Concerning Slaughter-House Five, I'll answer your question by dealing with two fundamentals of your thinking.

First, this novel is not an Aesop's Fable--don't expect a one-line moral.  Most sophisticated fiction raises issues and reveals themes, rather than presenting nice, neat, easy one-liners that tell a reader how to live.  You raise the issue of the postmodern writer.  Most postmodern writers know better than to think they have all of the answers:  the world is a complex place and postmodern fiction reflects that.  Life can't be boiled down to one-liners.
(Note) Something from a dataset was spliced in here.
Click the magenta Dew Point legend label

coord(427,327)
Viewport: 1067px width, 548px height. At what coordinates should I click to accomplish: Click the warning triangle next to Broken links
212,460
Second, you mention that as a postmodernist writer Vonnegut isn't supposed to influence the reader's thoughts.  Your idea here needs to be refined.  Some postmodern writers stress that all sides of an issue should be fairly treated in a novel.   This again reflects the lack of absolutes in existence and the complexity of existence.  The writers know better than to think there's only one side to every story.  But this isn't the same as not influencing the reader's thoughts.  A writer that cannot in any way influence a reader probably wouldn't bother writing.  Postmodern writers seek to influence readers, they just don't do it didactically like a sermon, and they reflect the chaos or ambiguity (different interpretations) of the world.

The term, postmodern, however, covers a great deal of literary territory.  Vonnegut, for instance, is a satirist.  As such, postmodernist or not, he attacks targets in his writings.  Vonnegut often does not attempt to present all sides of an issue.  He attacks targets.  In this novel, war is dehumanizing and destructive; human beings are capable of great cruelty; human beings are shortsighted and don't understand consequences of their actions (that's what the time games played in the novel are about, not fate and free will), etc. 

By the way, as a side note, knowing what will happen doesn't take the meaning out of it--that's faulty logic.  The meaning remains whether Billy knows it's coming or not.  The knowing ahead of time plays into another device Vonnegut uses:  the detached narrator.  The detached narrator is not Vonnegut not knowing how to get his thoughts wrapped around the events.  The detached narrator is a literary device used to create an ironic tone and understatement.  The understatement forces the reader to create the horror in the events, rather than the writer having to do it, which is extremely difficult.

In other words, rather than the narrator trying to convince the reader how horrible an event is (which a reader may resist) understatement moves the reader to create the horror and the meaning.  The  reader discovers and creates the meaning, rather than having it shoved at him or her.  The narrator is a literary device, a sign of Vonnegut's ability as a writer and thinker, not his inability.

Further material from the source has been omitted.